TODD: Let`s be honest here. Does Congress -- does the congressional Republican leadership have the appetite to take on the new president now to basically try to pass legislation that would rescind this?
DENT: Well, I don`t know that they do. I certainly think, at this moment, we should be holding much greater oversight hearings on this.
I know chairman Rodney Frelinghuysen, of the Appropriations Committee on which I serve, has already made a statement to the affect that we are going to provide some oversight on some of these executive actions because there are fiscal implications to these orders.
So, we`ll see if we need to pass legislation. I still think that the administration should simply stop enforcement of this order until a more thoughtful deliberate policy can be instated.
TODD: What do you -- do you believe it`s a ban? Do you call it a -- you know, it`s interesting. There`s been this -- it`s -- you know, there`s all this debate about what do you call it and it was, sort of, theater of the absurd, at some points today, in the White House briefing. Because, you know, they`re insisting it`s not a ban. The president himself has referred to it as a ban.
Look, what does it look like? Does it -- there`s a -- what duck -- does this walk like a duck and quack like a duck?
DENT: Well, some people have called it a Muslim ban. It`s actually not that. Because in the case of the Syrians, basically it`s a travel ban for virtually -- it seems like a travel ban for virtually everyone.
As I mention, these six Syrians who are not refugees, but visa holders, immigrant visa holders, they are -- they`re not refugees. And so -- and they`re Christian.
And so, everybody is being halted from coming into this country, it seems, from Syria. With very few exceptions as of now.
TODD: Do you think we have a moral obligation because of -- we`re the United States. Because the United States had planned action in Syria. And, you know, we can debate about whether it was the right thing or the wrong thing. But there was an expectation that the United States would be very involved in what was happening there.
Does that -- does that raise the moral obligation even more than just simply being, sort of, the history of the United States when it comes to being a home for refugees?
DENT: Well, look, I believe a lot of countries have an obligation here. Certainly, we do. We have a moral obligation but so do our friends in Europe and elsewhere. We`re not the only ones. So, I would say yes to that.
I guess what even is disturbing me more about this whole situation, you know, you`ve heard about the translators from Iraq, you know, who were -- who were detained.
DENT: And, to me, you know, that`s particularly appalling, given the fact that, you know, we just passed a defense authorization bill back in December that was trying to help expedite the processing of interpreters into our country.

===============

→ To be done:
1. In the interview transcript, which committee does Dent say he serves on?
2. In the interview transcript, repeat the part that opens with the words containing "Look, what does" and closes with "exceptions as of now.", substituting "permit holders" for "visa holders".
3. Sum up the interview transcript in two sentences.

→ Rows:
===============

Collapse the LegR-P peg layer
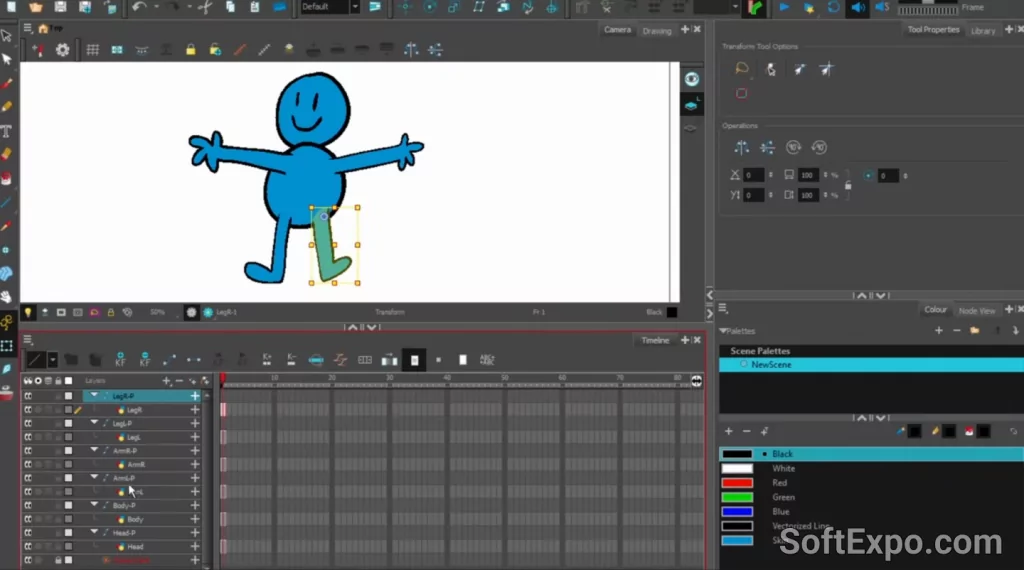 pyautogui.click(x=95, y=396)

===============

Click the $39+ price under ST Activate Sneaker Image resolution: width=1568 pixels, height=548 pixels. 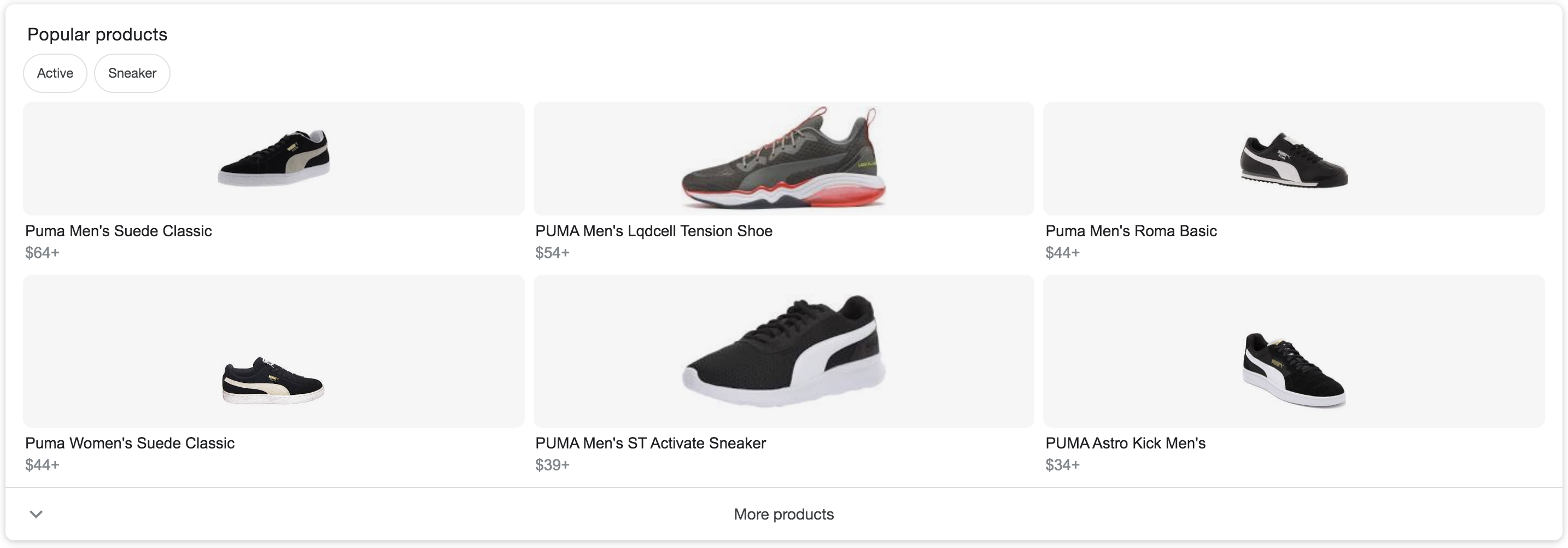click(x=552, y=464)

===============

→ Answers:
1. The Appropriations Committee.

2.
Look, what does it look like? Does it -- there`s a -- what duck -- does this walk like a duck and quack like a duck?
DENT: Well, some people have called it a Muslim ban. It`s actually not that. Because in the case of the Syrians, basically it`s a travel ban for virtually -- it seems like a travel ban for virtually everyone.
As I mention, these six Syrians who are not refugees, but permit holders, immigrant permit holders, they are -- they`re not refugees. And so -- and they`re Christian.
And so, everybody is being halted from coming into this country, it seems, from Syria. With very few exceptions as of now.

3. Dent says he doesn't know whether Republican leaders have the appetite to pass legislation rescinding the order, but he wants greater oversight hearings and thinks the administration should stop enforcing it until a more deliberate policy is in place. He says it is not a Muslim ban but seems to be a travel ban on virtually everyone from Syria, agrees that the United States and other countries have a moral obligation, and calls the detention of translators from Iraq particularly appalling.